● **OBIETTIVO**: Ricopia i record dalla riga che contiene "The width and height of the screenshot is (875, 391)." fino alla fine, rinominando "footer" in "header" e lasciando invariato tutto il resto. Nella risposta ometti le immagini.

Record per individuare gli elementi descritti:
* * * * * * *

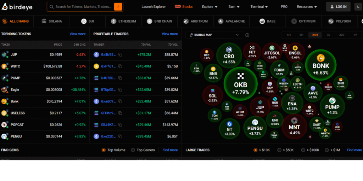Select the Top Gainers radio button
The image size is (363, 181).
click(x=133, y=150)
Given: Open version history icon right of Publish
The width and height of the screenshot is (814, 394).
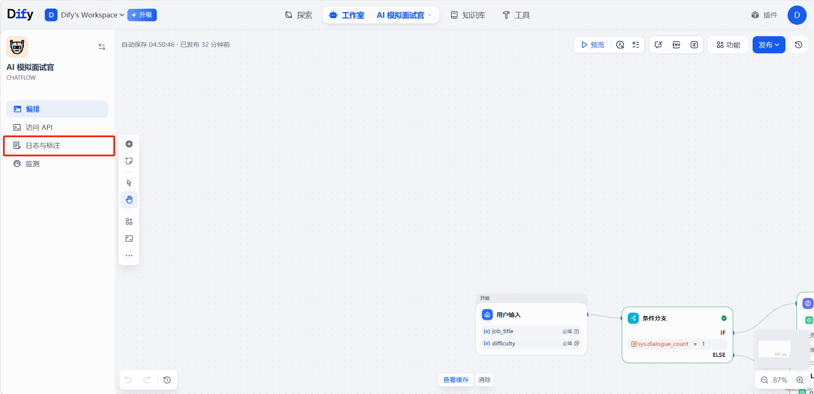Looking at the screenshot, I should pyautogui.click(x=799, y=45).
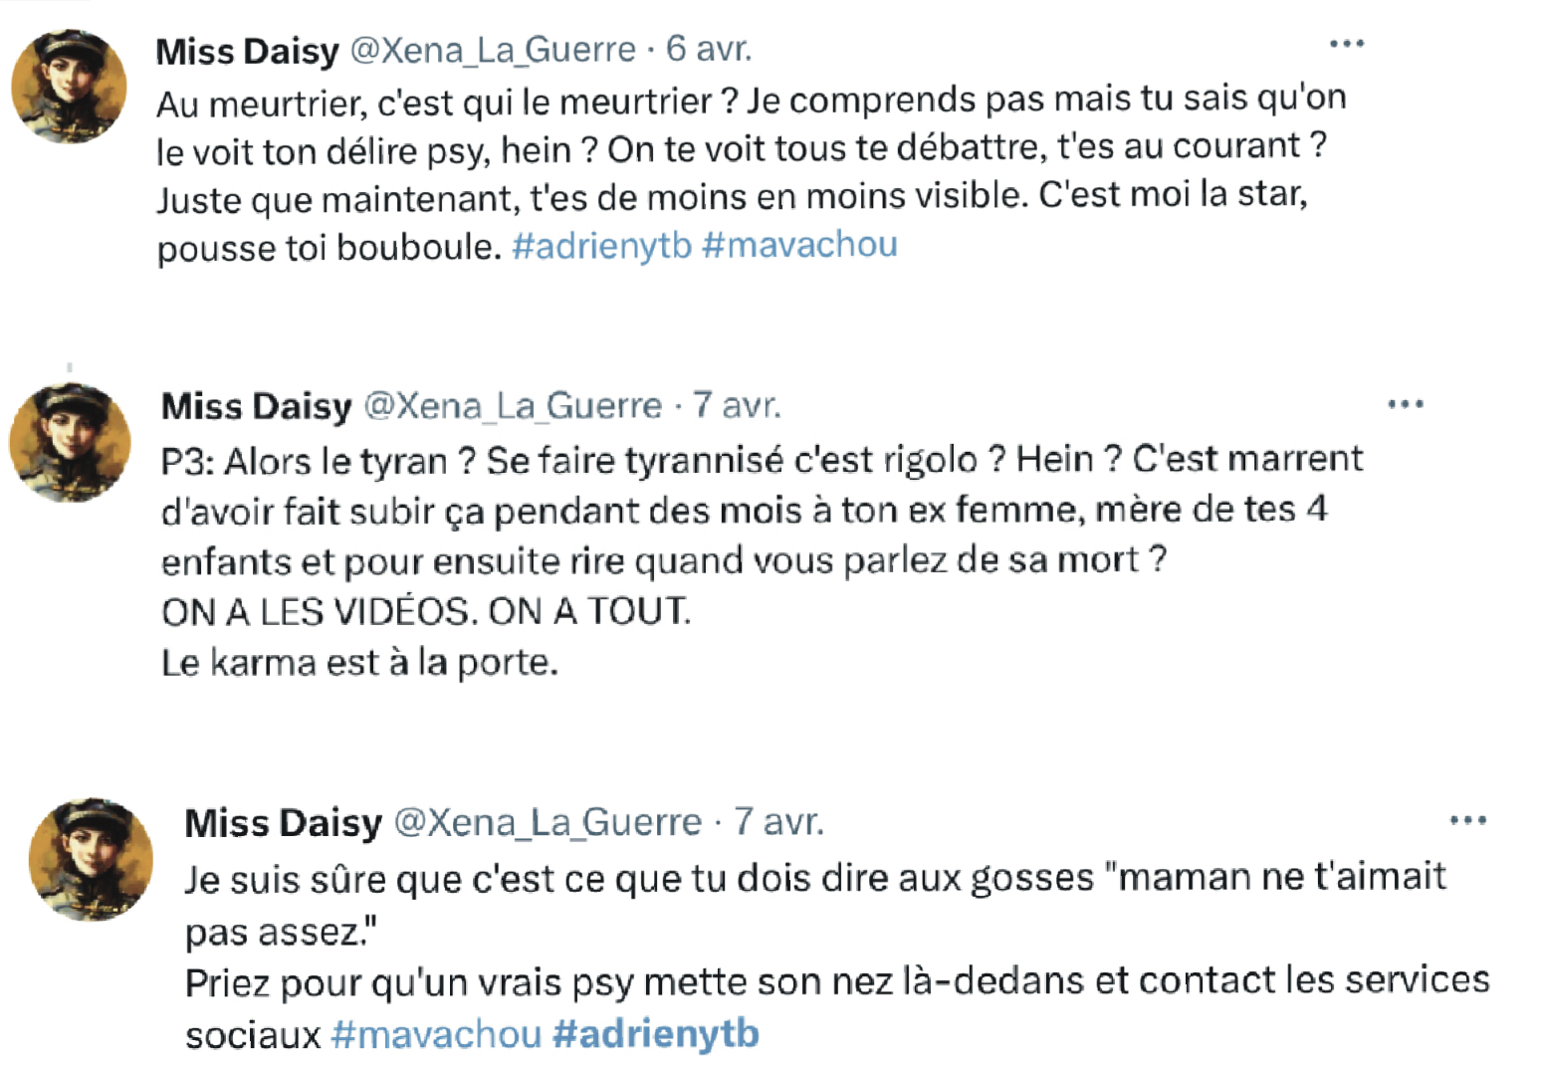
Task: Click the second tweet's profile avatar
Action: coord(70,443)
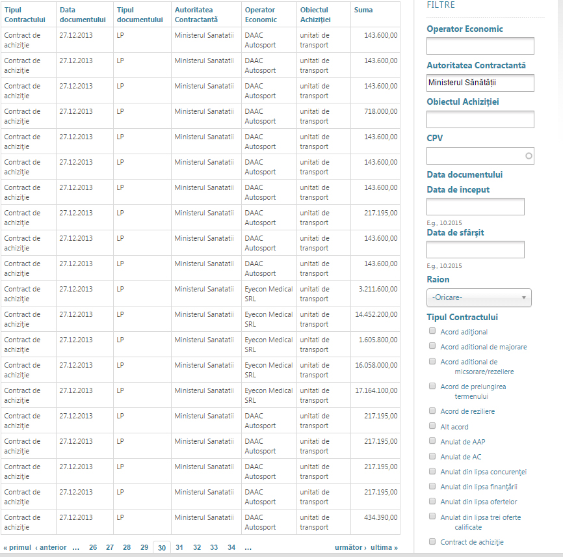
Task: Click the CPV autocomplete field
Action: pos(480,156)
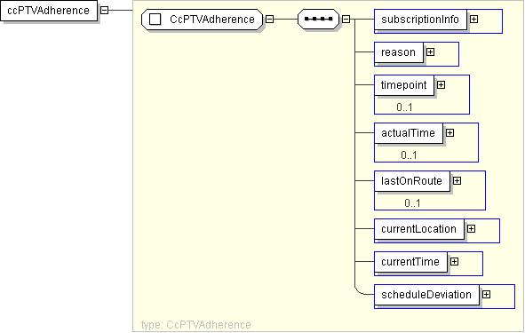Expand the scheduleDeviation element
Screen dimensions: 525x333
(486, 294)
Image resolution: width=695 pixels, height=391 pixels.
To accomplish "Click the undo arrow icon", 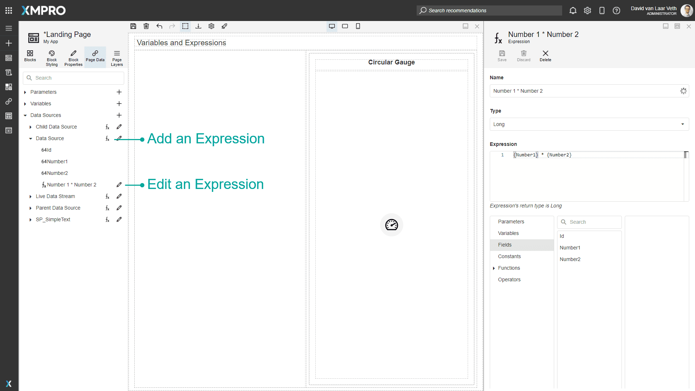I will [159, 26].
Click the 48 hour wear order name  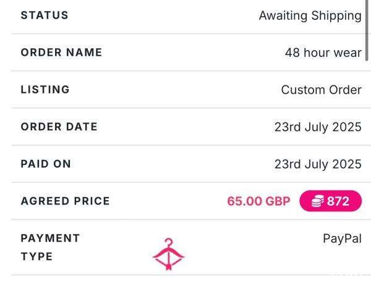pyautogui.click(x=323, y=53)
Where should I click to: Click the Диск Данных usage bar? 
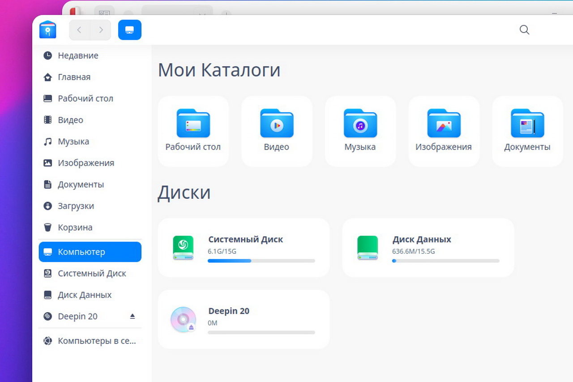coord(445,261)
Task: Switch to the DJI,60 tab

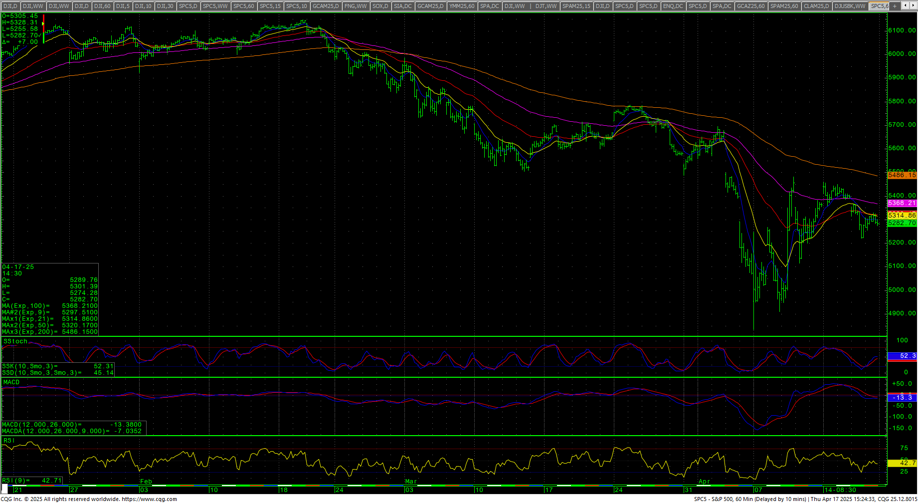Action: 102,6
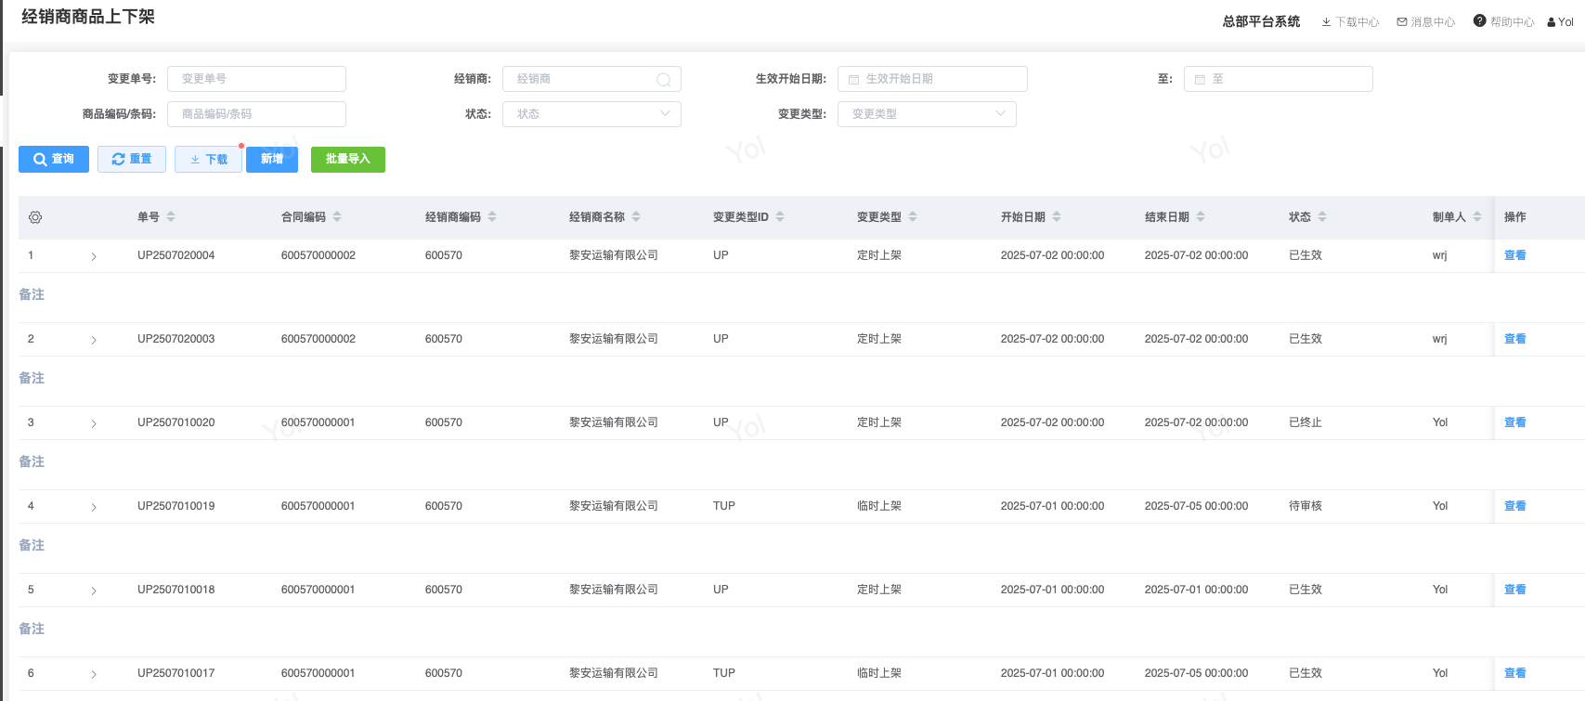The width and height of the screenshot is (1585, 701).
Task: Click the search icon in 经销商 field
Action: pyautogui.click(x=663, y=80)
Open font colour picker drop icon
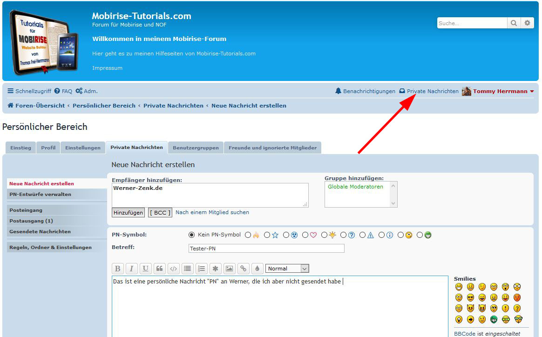Viewport: 542px width, 337px height. (257, 269)
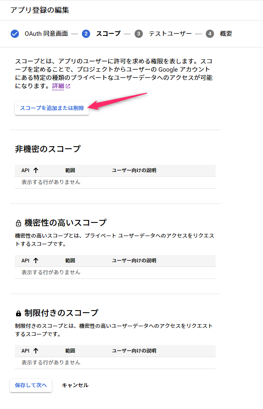This screenshot has height=409, width=263.
Task: Go to the テストユーザー step
Action: 170,34
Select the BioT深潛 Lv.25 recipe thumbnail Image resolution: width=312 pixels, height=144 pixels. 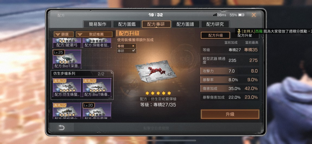[67, 59]
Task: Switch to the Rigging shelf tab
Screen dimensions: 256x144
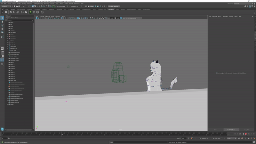Action: tap(44, 9)
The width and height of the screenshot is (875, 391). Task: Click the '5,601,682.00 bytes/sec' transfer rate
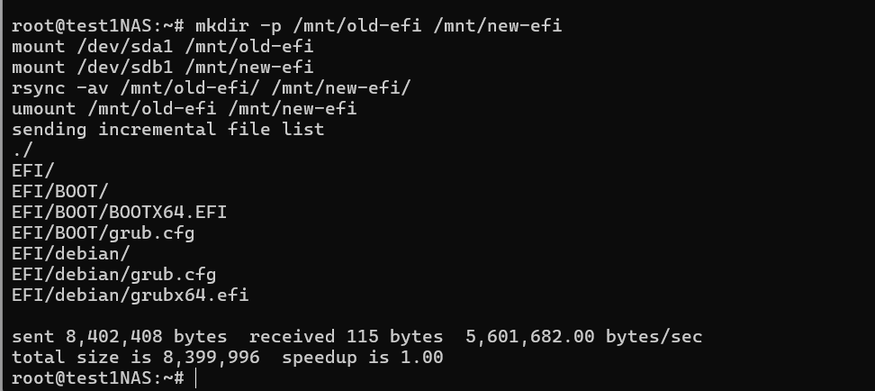coord(583,337)
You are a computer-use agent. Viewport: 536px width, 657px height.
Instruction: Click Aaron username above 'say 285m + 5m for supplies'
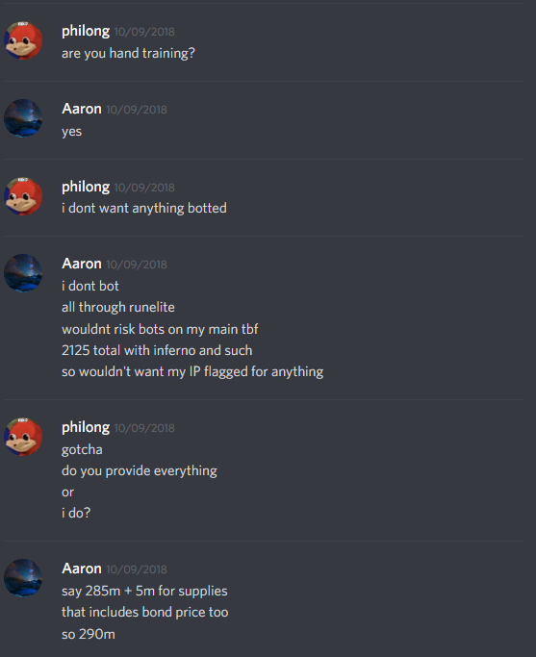(82, 569)
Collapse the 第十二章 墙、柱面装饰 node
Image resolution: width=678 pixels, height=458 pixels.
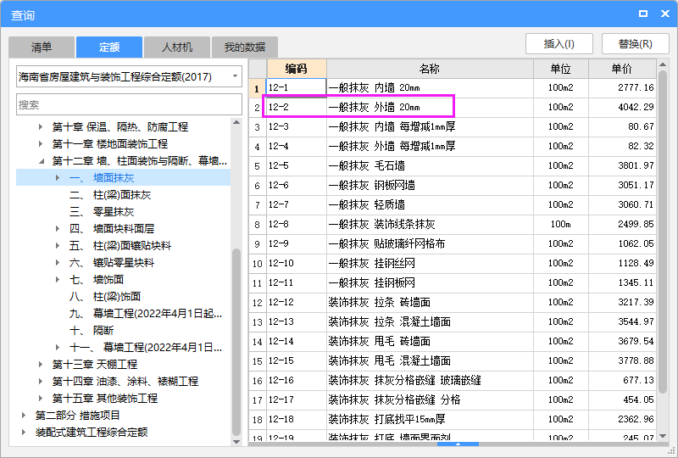40,161
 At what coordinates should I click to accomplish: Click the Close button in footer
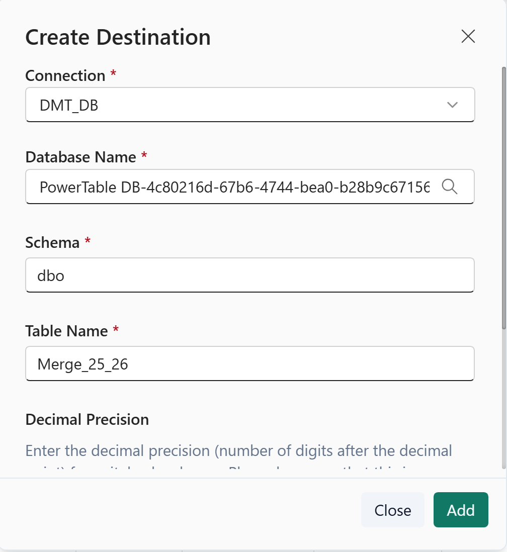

* * * * * * *

● **SOLUZIONE PROPOSTA**:
The width and height of the screenshot is (875, 391). Task: Click the '5,601,682.00 bytes/sec' transfer rate
coord(583,337)
You are a computer-use agent. Viewport: 536px width, 657px height.
Instruction: Click Aaron username above 'say 285m + 5m for supplies'
(82, 569)
Collapse the 第十二章 墙、柱面装饰 node
Image resolution: width=678 pixels, height=458 pixels.
40,161
 At what coordinates should I click to accomplish: Click the Close button in header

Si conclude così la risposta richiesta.